— I compiti —
[a] Nella sezione del documento, qual è il coefficiente minimo di incidenza degli oneri aziendali della sicurezza usualmente utilizzato?
[b] Copia dalla sezione del documento il passo che inizia con le parole "Costo della manodopera" e termina dopo le parole "19 febbraio 2015.".

— Sezione del documento —
# # # # #

In definitiva, alle gare finanziate dai fondi PNRR/PNC devono ritenersi applicabili le norme del nuovo codice dei contratti pubblici nonché i relativi principi (oltre che le disposizioni speciali previste dall’ordinamento per le gare finanziate dai fondi PNRR/PNC stessi).

Costo della manodopera e verifica di congruità

Il secondo tema affrontato dal TAR Toscana riguarda i costi della manodopera. Secondo il ricorrente la stazione appaltante avrebbe aggiudicato la gara senza aver provveduto preliminarmente alla necessaria verifica degli oneri di sicurezza aziendali, indicati nell’offerta del vincitore. Ritiene, peraltro, che tali oneri siano stati quantificati in misura insufficiente laddove rapportati al costo dei lavori, venendosi a determinare una incidenza pari al coefficiente di 0,007, inferiore a quello minimo, pari a 0,0076, usualmente utilizzato e previsto nelle indicazioni operative sulla verifica di congruità degli oneri aziendali della sicurezza di ITACA pubblicate il 19 febbraio 2015.

# # # # #

— Voci fornite —
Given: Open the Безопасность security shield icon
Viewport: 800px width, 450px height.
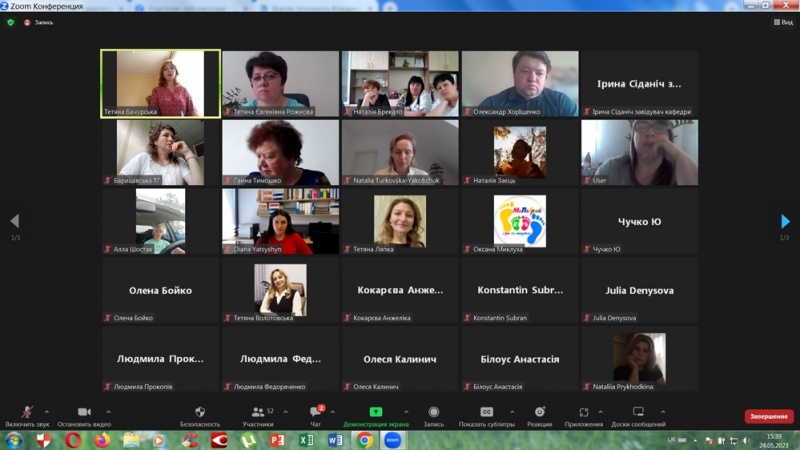Looking at the screenshot, I should 200,412.
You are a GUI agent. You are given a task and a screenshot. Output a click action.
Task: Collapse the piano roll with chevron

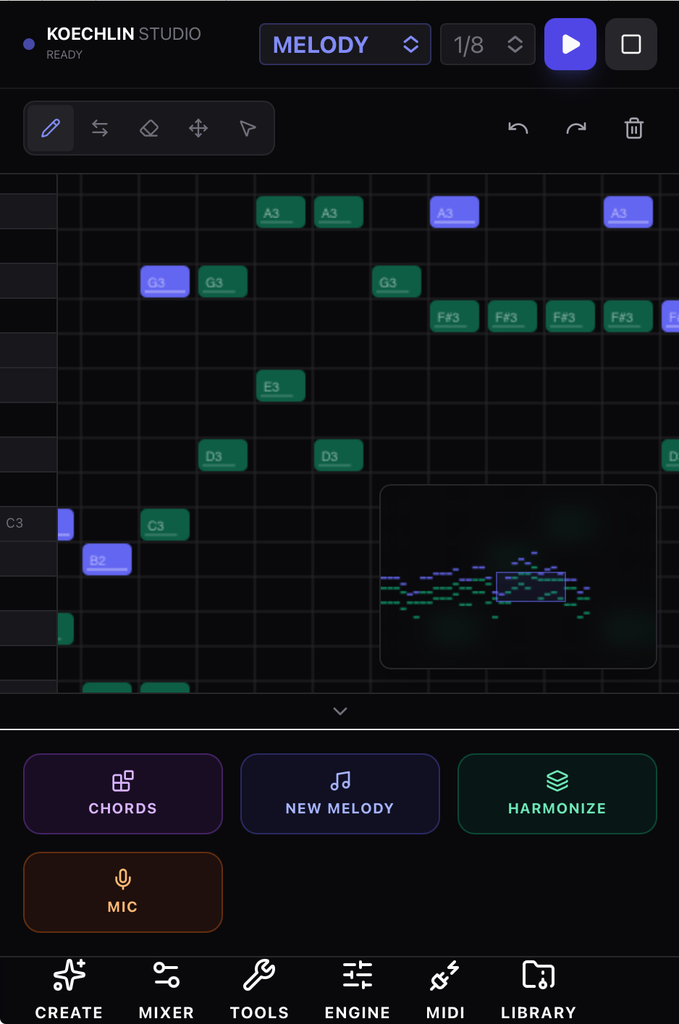(340, 711)
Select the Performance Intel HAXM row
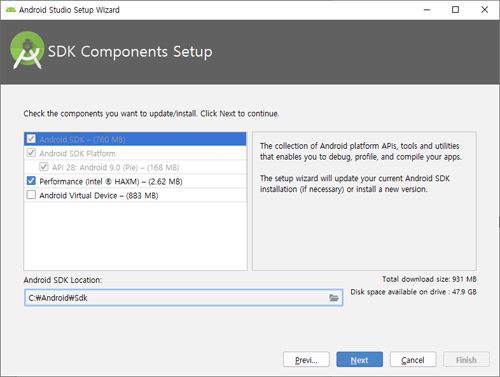The height and width of the screenshot is (377, 500). 135,181
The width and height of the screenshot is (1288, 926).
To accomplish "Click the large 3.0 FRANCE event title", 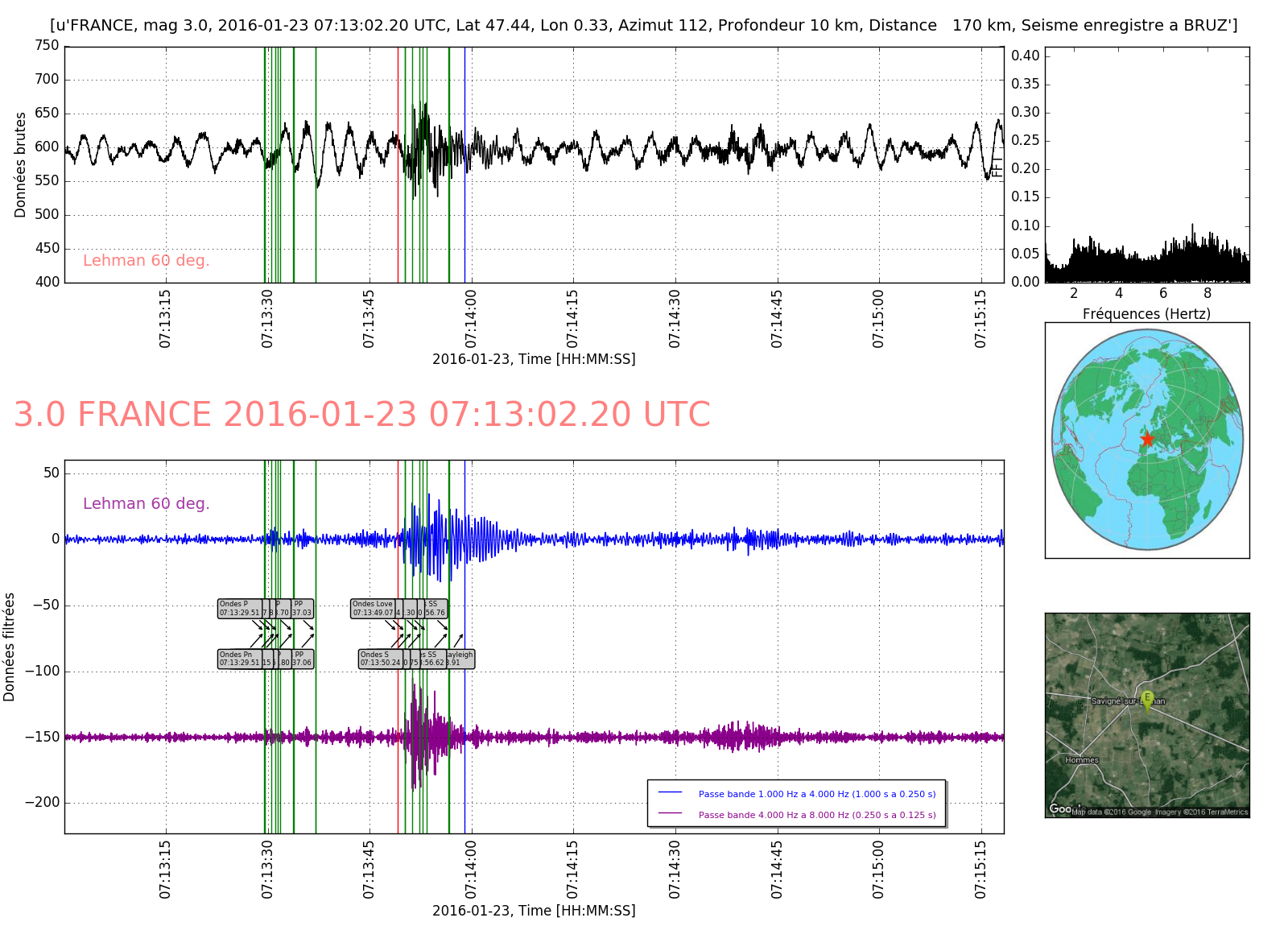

# # # # #

— Risposte in ordine —
[a] 0,0076

[b]
Costo della manodopera e verifica di congruità

Il secondo tema affrontato dal TAR Toscana riguarda i costi della manodopera. Secondo il ricorrente la stazione appaltante avrebbe aggiudicato la gara senza aver provveduto preliminarmente alla necessaria verifica degli oneri di sicurezza aziendali, indicati nell’offerta del vincitore. Ritiene, peraltro, che tali oneri siano stati quantificati in misura insufficiente laddove rapportati al costo dei lavori, venendosi a determinare una incidenza pari al coefficiente di 0,007, inferiore a quello minimo, pari a 0,0076, usualmente utilizzato e previsto nelle indicazioni operative sulla verifica di congruità degli oneri aziendali della sicurezza di ITACA pubblicate il 19 febbraio 2015.